Bodensee
Oleh: Irawati Prillia
Saya berdiri di satu titik di tepi danau. Di barat daya, seberang danau, terhampar negara Swiss. Di tenggara Austria. Tempat saya berdiri terletak di Friedrichshafen, Jerman. Di tengah ketiganya adalah Bodensee, danau internasional di antara tiga negara. Juga dikenal sebagai Danau Konstanz.
Wajah bumi di sekitar danau terbesar ketiga di Eropa inipun bervariasi. Di barat laut terbentang Hegau, lansekap sisa vulkanisme. Perbukitan berjajar, sebagian tertutup hutan. Di utara, penuh dengan perkebunan buah-buahan, daerah pertanian subur dan tanaman merambat. Dari timur di Austria, kaki Pegunungan Alpen menginjak tepi danau ke arah Swiss.
Bodensee adalah tempat wisata segala musim. Di musim semi, air danau masih dingin untuk digunakan berenang atau melakukan olah raga air. Namun bunga-bunga di taman atau di Pulau Mainau mengundang banyak orang untuk datang. Pecinta perahu layar sudah mulai meramaikan permukaan danau.
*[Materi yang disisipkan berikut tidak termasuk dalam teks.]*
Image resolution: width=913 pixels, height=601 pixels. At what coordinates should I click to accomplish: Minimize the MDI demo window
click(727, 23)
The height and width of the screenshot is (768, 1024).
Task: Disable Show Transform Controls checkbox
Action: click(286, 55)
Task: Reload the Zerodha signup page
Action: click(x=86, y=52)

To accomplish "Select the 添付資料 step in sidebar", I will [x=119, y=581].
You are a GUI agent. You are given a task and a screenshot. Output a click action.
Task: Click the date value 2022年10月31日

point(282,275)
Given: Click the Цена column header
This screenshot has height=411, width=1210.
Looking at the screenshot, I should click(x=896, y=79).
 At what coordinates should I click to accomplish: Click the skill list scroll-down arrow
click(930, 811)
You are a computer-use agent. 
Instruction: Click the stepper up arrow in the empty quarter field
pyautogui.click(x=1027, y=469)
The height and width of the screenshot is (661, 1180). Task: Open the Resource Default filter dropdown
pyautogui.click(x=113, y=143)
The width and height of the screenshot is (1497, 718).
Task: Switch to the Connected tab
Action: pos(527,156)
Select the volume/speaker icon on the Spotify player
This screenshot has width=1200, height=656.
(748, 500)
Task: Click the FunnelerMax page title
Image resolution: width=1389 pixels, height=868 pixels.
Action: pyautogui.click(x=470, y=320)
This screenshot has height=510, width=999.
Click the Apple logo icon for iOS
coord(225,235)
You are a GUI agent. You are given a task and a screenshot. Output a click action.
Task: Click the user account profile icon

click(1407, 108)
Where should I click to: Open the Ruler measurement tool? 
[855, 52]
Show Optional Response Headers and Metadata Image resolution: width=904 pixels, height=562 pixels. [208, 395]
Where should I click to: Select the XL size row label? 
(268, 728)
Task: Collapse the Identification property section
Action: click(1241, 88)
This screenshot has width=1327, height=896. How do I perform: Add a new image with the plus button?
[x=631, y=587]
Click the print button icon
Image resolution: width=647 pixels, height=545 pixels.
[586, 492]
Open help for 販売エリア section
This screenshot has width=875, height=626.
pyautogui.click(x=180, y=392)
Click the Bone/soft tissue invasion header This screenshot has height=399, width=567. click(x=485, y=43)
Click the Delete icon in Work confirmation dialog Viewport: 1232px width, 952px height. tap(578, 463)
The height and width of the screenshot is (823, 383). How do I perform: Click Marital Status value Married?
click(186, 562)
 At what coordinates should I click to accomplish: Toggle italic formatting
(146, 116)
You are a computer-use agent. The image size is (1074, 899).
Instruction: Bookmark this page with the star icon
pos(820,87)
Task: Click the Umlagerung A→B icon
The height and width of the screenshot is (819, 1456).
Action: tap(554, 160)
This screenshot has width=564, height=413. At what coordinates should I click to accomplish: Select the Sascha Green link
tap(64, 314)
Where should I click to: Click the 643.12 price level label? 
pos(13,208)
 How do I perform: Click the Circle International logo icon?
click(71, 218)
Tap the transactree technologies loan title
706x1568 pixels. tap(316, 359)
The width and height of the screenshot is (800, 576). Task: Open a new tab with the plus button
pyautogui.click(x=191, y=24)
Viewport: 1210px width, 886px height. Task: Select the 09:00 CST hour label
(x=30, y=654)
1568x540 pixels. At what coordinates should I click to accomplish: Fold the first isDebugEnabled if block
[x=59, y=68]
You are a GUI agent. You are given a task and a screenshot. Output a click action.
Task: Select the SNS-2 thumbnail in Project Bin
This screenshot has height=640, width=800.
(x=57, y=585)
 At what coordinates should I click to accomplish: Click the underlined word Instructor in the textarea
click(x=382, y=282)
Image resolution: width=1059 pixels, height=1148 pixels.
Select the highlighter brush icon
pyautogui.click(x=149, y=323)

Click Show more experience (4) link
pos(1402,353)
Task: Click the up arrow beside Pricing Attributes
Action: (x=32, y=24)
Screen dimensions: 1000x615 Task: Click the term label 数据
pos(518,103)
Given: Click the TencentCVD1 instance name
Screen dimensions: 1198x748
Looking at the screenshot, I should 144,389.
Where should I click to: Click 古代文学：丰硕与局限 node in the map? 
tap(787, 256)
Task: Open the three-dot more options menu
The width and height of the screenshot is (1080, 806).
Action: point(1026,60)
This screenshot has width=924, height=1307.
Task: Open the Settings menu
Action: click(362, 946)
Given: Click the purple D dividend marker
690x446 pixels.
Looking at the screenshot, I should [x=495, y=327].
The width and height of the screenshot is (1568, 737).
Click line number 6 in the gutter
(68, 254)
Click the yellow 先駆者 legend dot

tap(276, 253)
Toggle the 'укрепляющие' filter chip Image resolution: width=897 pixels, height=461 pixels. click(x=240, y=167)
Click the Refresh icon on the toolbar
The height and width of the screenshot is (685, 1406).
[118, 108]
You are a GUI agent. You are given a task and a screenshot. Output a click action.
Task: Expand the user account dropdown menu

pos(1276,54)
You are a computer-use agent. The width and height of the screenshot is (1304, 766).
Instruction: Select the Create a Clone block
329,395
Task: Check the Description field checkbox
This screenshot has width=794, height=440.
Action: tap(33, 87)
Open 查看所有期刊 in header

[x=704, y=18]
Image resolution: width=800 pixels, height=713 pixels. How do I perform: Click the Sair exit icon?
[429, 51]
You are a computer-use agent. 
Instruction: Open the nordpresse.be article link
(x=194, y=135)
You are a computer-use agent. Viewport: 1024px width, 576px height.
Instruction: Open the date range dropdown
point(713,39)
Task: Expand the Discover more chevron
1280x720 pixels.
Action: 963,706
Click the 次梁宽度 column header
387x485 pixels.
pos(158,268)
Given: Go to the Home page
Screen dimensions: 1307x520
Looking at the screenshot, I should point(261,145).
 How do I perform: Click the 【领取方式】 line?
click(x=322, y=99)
Musim panas adalah waktu beraktivitas di air. Musim gugur adalah waktunya menikmati warna-warni dedaunan atau mengunjungi museum setempat. Sedangkan musim dingin pusat liburan berpindah ke Pegunungan Alpen di tepinya. Untuk menikmati olah raga musim dingin. Orang bisa naik feri antar negara. Bisa berkemah di banyak camping ground seputar danau, Atau bahkan bersepeda sekeliling danau.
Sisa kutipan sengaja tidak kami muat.